Here are the other benefits increasing from April 6 2021 and the weekly amounts for each.

  • Attendance Allowance higher rate rises to £89.60 (from £89.15), lower rate rises to £60.00 (from £59.70)
  • Carers Allowance rises to £67.60 (from £67.25)
  • Disability Living Allowance care component highest amount rises to £89.60 (from £89.15), the middle amount rises to £60.00 (from £59.70) and the lowest amount goes up to £23.70 (from £23.60)
  • Disability Living Allowance mobility component higher amount rises to £62.55 (from £62.25) and the lower amount goes up to £23.70 (from £23.60)
  • Employment and Support Allowance for under 25s goes up to £59.20 (from £58.90 and for those aged 25 and over, rises to £74.70 (from £74.35).
  • Housing benefit rises to £59.20 (from £58.90) for under 25s and to £74.70 (from £74.35) for 25s and over, while those entitled to main phase ESA will get £74.70 (up from £74.35).
  • Incapacity Benefit (long-term) rises to £114.70 (from £114.15).
  • Contributions-based Jobseekers Allowance rises from £59.20 (from £58.90) for under 25s and to £74.70 (from £74.35 for those 25 and over.
  • Income-based Jobseekers Allowance rises to £59.20 (from £58.90) for under 25s and to £74.70 (from £74.35) for those 25 and over.
  • Maternity, paternity and shared parental pay is rising to £151.97 (from £151.20).
  • Pension Credit is rising to £177.10 (from £173.75).
  • Personal Independence Payment (PIP) daily living component is rising to £89.60 (from £89.15) for enhanced and £60 (from £59.70) for standard.
  • Personal Independence Payment mobility component is rising to £62.55 (from £62.25) for enhanced and to £23.70 (from £23.60) for standard.

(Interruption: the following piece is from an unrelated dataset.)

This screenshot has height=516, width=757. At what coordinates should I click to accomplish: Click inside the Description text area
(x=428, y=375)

17. NHS prescription charge hike

Prescription items are currently £9.15, but will go up to £9.35 in England from April 1.

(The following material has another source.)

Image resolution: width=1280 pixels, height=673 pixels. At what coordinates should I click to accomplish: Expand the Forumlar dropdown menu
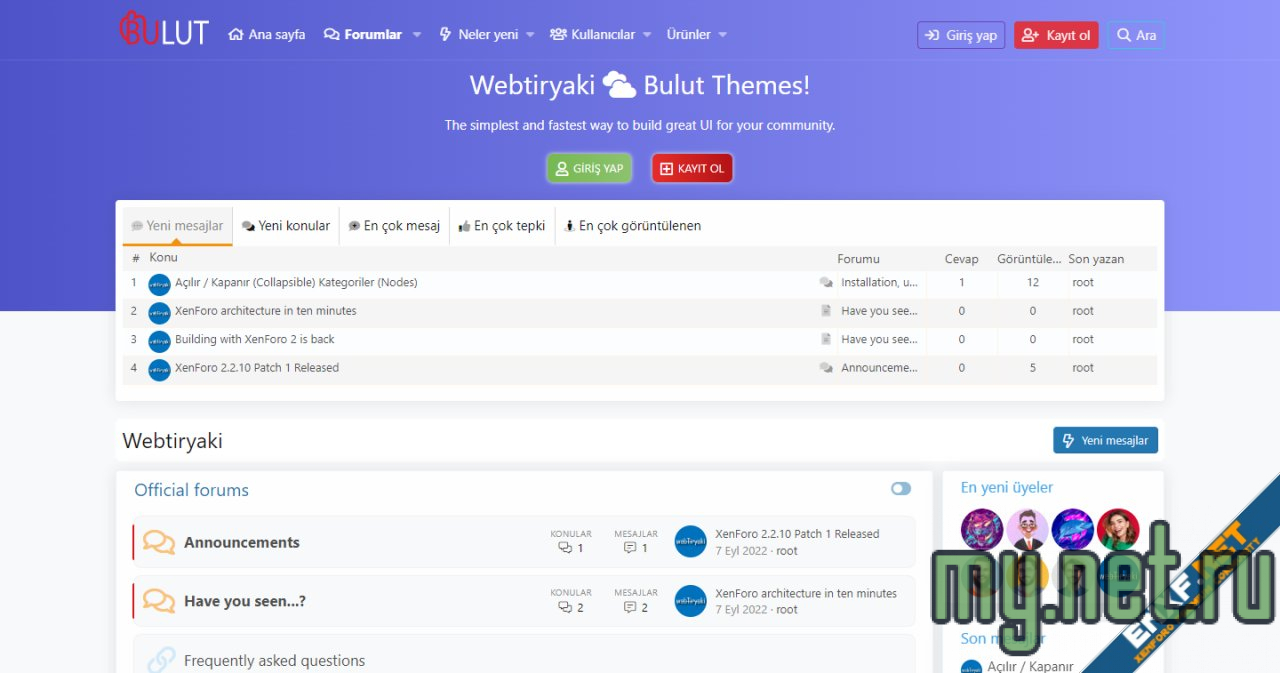(x=415, y=33)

It comes after the price was increased by 15p last year, and 20p in both 2019 and 2018.

The cost was £7.40 ten years ago, in 2011.

From April 1, the price of a three-month prescription will also rise to £30.25 (up by 60p) and a 12-month prescription will be £108.10 (a hike of £2.20).

Pharmacy bodies have long called for England to scrap the prescription charge.

Wales, Scotland and Northern Ireland don’t have charges on prescriptions.

18. TV licence fee increase

The TV licence fee is to rise from £157.50 to £159 from April 1.

Telly watchers legally have to pay the annual fee whether they’re watching live TV or on BBC iPlayer on any device.

It means bill payers will have to fork out £3.05 a week, up from £3.03 a week currently.

The cost of an annual black and white licence will also rise from £53 to £53.50.

The licence fee, which funds the BBC, is set by the government and has risen in line with inflation every year since 2017.

19. Lifetime Isa rule change

The government changed the rules around Lifetime Isas (Lisa) last year to help savers that might be struggling with coronavirus.

Lifetime Isas are designed to help people save for a first home or a pension, meaning there are penalties if you use your money for anything else.

Under the normal rules, if you take your money out for other reasons the government charges you 25% meaning you lose your government top-up as well as some of your original savings.


But the new rules mean that you only pay a charge of 20% which means you only lose the government bonus and not any of the cash you put away.

You’re still giving up your free government cash, so you should exhaust your other options before raiding your Lisa.

These changes are currently only in force until the end of the tax year in April, so if you want to access your cash you need to do so before then.